Russland
Investitionsgesetz wird zum Prüfstein für die Offenheit der Wirtschaft

Die deutschen Unternehmen erwarten von dem neuen Präsidenten einen liberaleren Kurs. Wenn Medwedjew seine Ankündigung wahr macht, dürfte er das umstrittene Investitionsgesetz noch einmal überdenken. Denn die neuen Regeln würden ausländische Investoren ausschließen.
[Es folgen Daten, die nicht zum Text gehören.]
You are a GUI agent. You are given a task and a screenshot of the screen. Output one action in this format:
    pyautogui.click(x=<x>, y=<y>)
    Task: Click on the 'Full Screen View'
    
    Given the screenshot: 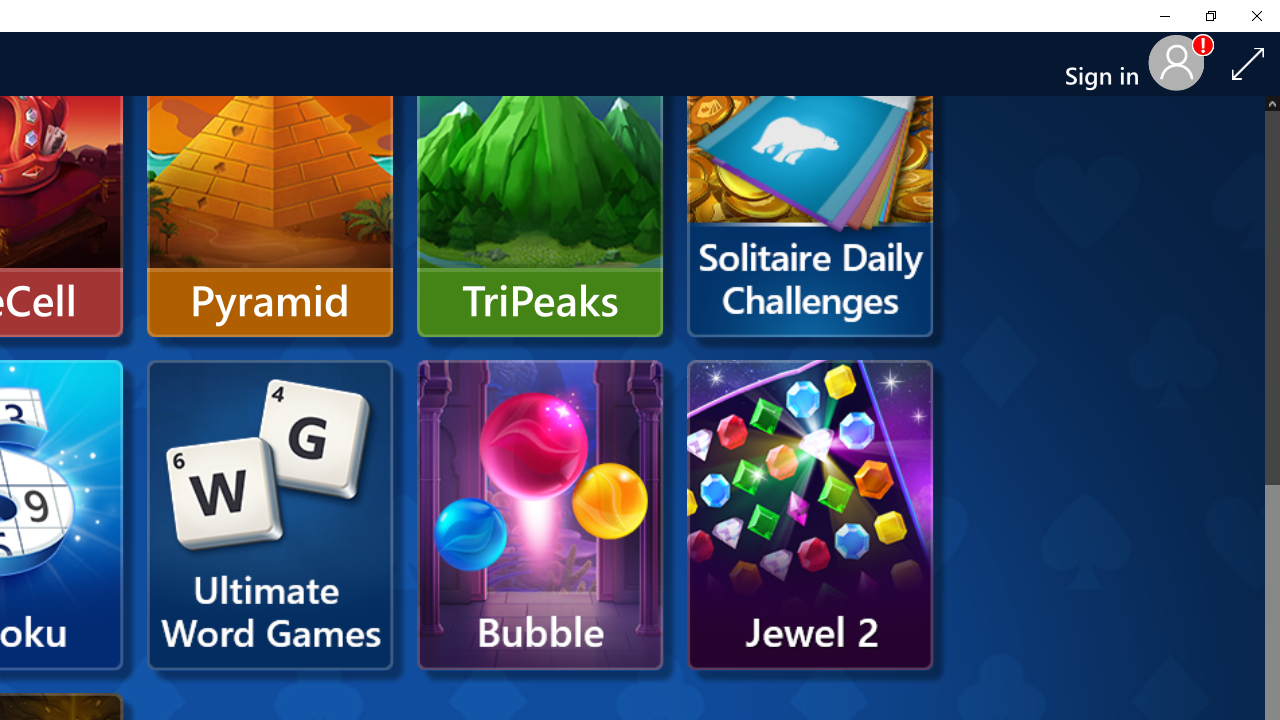 What is the action you would take?
    pyautogui.click(x=1247, y=62)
MOSKAU. Die deutsche Wirtschaft erwartet von der Präsidentschaft Dmitrij Medwedjews insgesamt Impulse für einen liberalen Kurs. Aber erst sein Umgang mit der Staatswirtschaft und dem umstrittenen Investitionsgesetz werde zeigen, ob der Nachfolger von Wladimir Putin auch zu seinen liberalen Ankündigungen stehe, heißt es in Berlin.

Klaus Mangold, der Vorsitzende des Ostausschusses der deutschen Wirtschaft sieht die Messlatte für den neuen Präsidenten im „weiteren Umgang mit der Staatsholding“, wie er die stärk ausgedehnte staatliche Kontrolle der Wirtschaft nennt. Am geplanten Investitionsgesetz äußerte er scharfe Kritik: „Wenn Medwedjew klug ist, legt er sich das Projekt auf Wiedervorlage und fragt sich in drei oder vier Monaten, ob dieses Gesetz wirklich in Russlands Interesse ist. Die russische Industrie tut sich damit keinen Gefallen, weil sie dringend benötigte Partner damit ausschließt.“

Allein für die Modernisierung und den Ausbau der Stromnetze braucht Russland nach Angaben des Strommonopolisten UES 200 Mrd. Euro Investitionen. Die für die bei Gazprom benötigten Mittel zur Instandhaltung und Modernisierung der Gasnetze bezifferte Mangold auf 80 Mrd. Euro.

Ob die Warnungen vor dem Investitionsgesetz noch fruchten, ist noch völlig offen, die Diskussion innerhalb der Regierung schwelt bereits seit Jahren. Medwedjew wird sein neues Amt erst im Mai antreten. Das Gesetz über den Zugang ausländischer Investoren in so genannte strategische Bereiche der russischen Wirtschaft soll nach derzeitiger Planung schon am 19. März in die entscheidende dritte Lesung im Parlament gehen. Gerade hatten sich Regierung, Präsidialadministration und der Inlandsgeheimdienst FSB auf einen neuen Entwurf geeinigt, der zu einem echten Hindernis für Investoren zu werden droht.